MOBILE: One of the best mobile solutions for APRS is the (you guessed it) Kenwood mobile dual-band TM-D710GA. The latest model features a built-in GPS, where the TM-D700A and TM-D710A did not, and required an external GPS (like the Greenlight Labs www.greenlight.com) or the AvMap G6 APRS GPS with 4" display. Whatever APRS stations are received by the radio, are plotted by icons on the map. Perfect mobile solution. And finally, Yaesu came out with the FTM-300 and 400 series fully supporting APRS, along with Alinco.
HOME STATION: You can purdy-much use any 2M or dual-band transceiver, along with one of several manufacturers of Terminal Node Controllers, or TNCs for short, to convert the AX.25 packet from noise to data processed by your computer. Kantronics has been the stalwart of TNCs modified specifically for APRS use, either on mountaintops as digipeaters, to desktop TNCs for home APRS stations. Tune the radio to the USA national simplex frequency 144.39Mhz, run the cable to the TNC that has been properly configured (recommended settings included elsewhere within these web pages), and fire up your favorite computer program UI-View32, PinPointAPRS, Xastir, SARTrack, or other.

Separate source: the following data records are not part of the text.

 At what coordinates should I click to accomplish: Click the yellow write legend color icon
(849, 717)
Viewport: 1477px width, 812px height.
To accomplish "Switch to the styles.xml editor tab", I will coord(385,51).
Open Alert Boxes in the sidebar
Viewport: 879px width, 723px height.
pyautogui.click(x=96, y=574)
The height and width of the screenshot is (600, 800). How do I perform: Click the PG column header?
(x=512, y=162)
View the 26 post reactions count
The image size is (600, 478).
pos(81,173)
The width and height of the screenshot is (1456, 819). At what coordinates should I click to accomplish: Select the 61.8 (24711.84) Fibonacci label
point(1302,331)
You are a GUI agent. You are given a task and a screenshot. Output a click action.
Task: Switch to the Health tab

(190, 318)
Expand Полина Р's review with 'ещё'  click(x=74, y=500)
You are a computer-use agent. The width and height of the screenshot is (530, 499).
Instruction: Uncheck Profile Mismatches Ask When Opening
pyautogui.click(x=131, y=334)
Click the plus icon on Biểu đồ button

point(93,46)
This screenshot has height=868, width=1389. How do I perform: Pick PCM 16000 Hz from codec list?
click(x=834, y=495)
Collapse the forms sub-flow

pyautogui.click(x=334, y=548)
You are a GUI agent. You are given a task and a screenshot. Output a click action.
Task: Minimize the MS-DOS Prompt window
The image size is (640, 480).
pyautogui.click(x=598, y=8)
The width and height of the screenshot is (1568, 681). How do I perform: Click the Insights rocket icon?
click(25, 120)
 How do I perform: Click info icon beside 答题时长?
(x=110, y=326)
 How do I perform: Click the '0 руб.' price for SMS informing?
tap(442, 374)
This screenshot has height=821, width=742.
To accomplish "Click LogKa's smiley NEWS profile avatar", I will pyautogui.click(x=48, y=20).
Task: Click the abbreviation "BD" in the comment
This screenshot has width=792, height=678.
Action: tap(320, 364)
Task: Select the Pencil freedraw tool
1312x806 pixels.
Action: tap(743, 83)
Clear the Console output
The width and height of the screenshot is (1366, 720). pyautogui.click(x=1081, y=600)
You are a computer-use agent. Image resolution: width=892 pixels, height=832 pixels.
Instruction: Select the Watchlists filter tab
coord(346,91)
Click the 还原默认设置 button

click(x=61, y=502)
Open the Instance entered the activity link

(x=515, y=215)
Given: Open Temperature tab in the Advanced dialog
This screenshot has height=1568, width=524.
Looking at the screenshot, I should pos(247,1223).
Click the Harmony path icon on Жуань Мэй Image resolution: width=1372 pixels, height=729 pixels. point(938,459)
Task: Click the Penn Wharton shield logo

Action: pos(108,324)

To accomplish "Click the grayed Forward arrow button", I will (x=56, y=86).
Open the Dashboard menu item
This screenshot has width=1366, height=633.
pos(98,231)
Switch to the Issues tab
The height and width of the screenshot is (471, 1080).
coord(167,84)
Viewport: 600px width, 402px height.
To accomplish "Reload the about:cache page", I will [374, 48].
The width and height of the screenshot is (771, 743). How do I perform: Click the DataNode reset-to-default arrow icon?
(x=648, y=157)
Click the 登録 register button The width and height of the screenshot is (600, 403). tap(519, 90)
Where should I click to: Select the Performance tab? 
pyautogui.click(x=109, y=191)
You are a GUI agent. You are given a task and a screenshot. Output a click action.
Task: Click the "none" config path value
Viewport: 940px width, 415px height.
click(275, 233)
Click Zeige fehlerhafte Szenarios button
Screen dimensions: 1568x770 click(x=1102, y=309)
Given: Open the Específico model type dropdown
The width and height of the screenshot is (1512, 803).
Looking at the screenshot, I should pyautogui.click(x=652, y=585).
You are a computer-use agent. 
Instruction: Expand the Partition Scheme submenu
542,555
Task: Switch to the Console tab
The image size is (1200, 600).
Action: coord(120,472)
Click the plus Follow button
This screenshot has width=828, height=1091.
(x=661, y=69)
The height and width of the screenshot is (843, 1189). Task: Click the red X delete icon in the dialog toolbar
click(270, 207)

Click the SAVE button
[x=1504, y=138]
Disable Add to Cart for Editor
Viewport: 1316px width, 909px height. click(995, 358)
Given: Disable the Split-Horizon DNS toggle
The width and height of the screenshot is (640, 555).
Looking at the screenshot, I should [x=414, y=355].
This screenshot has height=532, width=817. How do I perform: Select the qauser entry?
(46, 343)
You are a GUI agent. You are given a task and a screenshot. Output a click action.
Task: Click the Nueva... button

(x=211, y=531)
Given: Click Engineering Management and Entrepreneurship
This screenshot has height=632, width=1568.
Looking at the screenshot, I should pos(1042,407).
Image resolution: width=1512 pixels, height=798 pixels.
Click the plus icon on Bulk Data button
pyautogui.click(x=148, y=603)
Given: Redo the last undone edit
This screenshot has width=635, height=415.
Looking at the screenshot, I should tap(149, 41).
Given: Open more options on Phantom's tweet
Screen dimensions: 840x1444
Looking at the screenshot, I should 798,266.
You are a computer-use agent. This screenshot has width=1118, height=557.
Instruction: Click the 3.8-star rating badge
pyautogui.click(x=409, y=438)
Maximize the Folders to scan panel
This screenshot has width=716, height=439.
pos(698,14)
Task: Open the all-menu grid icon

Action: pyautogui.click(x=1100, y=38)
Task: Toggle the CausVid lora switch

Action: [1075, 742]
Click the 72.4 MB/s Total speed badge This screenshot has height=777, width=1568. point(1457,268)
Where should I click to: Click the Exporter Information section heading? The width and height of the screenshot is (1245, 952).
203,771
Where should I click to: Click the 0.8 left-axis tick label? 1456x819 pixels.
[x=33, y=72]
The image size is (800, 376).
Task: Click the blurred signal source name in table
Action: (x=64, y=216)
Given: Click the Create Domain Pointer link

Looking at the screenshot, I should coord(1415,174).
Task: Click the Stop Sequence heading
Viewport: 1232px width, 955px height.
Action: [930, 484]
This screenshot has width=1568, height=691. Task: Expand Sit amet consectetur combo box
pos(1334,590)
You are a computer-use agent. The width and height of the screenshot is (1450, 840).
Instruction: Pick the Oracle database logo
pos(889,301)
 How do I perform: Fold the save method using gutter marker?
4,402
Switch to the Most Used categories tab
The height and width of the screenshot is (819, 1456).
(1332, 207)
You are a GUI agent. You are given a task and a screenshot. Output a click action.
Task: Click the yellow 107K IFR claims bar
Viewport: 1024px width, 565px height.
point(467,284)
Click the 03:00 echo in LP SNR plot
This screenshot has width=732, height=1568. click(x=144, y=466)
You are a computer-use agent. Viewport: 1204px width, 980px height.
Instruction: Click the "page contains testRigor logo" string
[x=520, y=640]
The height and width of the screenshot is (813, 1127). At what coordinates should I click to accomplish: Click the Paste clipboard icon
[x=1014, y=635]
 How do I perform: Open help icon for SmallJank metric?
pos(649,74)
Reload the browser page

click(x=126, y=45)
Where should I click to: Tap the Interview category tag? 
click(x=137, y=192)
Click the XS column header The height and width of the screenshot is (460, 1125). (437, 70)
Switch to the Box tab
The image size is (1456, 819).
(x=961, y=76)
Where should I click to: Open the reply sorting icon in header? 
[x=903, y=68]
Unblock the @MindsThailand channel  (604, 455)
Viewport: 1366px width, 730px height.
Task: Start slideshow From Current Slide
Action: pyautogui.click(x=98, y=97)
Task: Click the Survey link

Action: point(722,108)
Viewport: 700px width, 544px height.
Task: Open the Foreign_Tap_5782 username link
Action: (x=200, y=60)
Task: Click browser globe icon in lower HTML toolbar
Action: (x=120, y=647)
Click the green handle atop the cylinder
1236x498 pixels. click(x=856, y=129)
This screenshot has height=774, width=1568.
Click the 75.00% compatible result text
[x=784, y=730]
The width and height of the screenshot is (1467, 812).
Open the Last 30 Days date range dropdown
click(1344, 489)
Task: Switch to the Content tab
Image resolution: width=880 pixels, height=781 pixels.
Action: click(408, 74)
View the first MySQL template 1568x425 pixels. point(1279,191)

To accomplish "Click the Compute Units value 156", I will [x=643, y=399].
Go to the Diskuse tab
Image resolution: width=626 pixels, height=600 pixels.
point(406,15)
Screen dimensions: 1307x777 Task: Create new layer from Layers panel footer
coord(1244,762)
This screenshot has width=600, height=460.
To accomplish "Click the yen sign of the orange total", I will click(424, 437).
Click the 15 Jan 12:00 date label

MOUNTAINTOP DIGIPEATER: For years, the default APRS Digipeater included a 2M mobile radio (amateur or commercial), a Kantronics KPC-3 TNC, a power supply with hookup to emergency power, a can for filtering out everything but the 144.39Mhz frequency, a bunch of coax, and a good quality 2M antenna capable of surviving harsh winter weather conditions. Times have changed, but much of the equipment has remained the same, adding an internet connection so APRS signals heard at the digipeater site are uploaded to the APRS-IS. Here is Lookout Pass APRS Digipeater location, along I-90 at the ID/MT state line. The site is owned by the Mac Pass Repeater Group (MPRG) and the initial work was completed by Bill/K7CTS(SK), Jim/WA7RVV(SK), and Dave/K7GPS. Initially there was no power at the site, so we installed a 2ft x 6ft solar panel that powered the site pretty well until we could arrange ground power to be run and hooked up, the following year. The site now has full time "shore power" along with a number of other ham installations/repeaters/etc.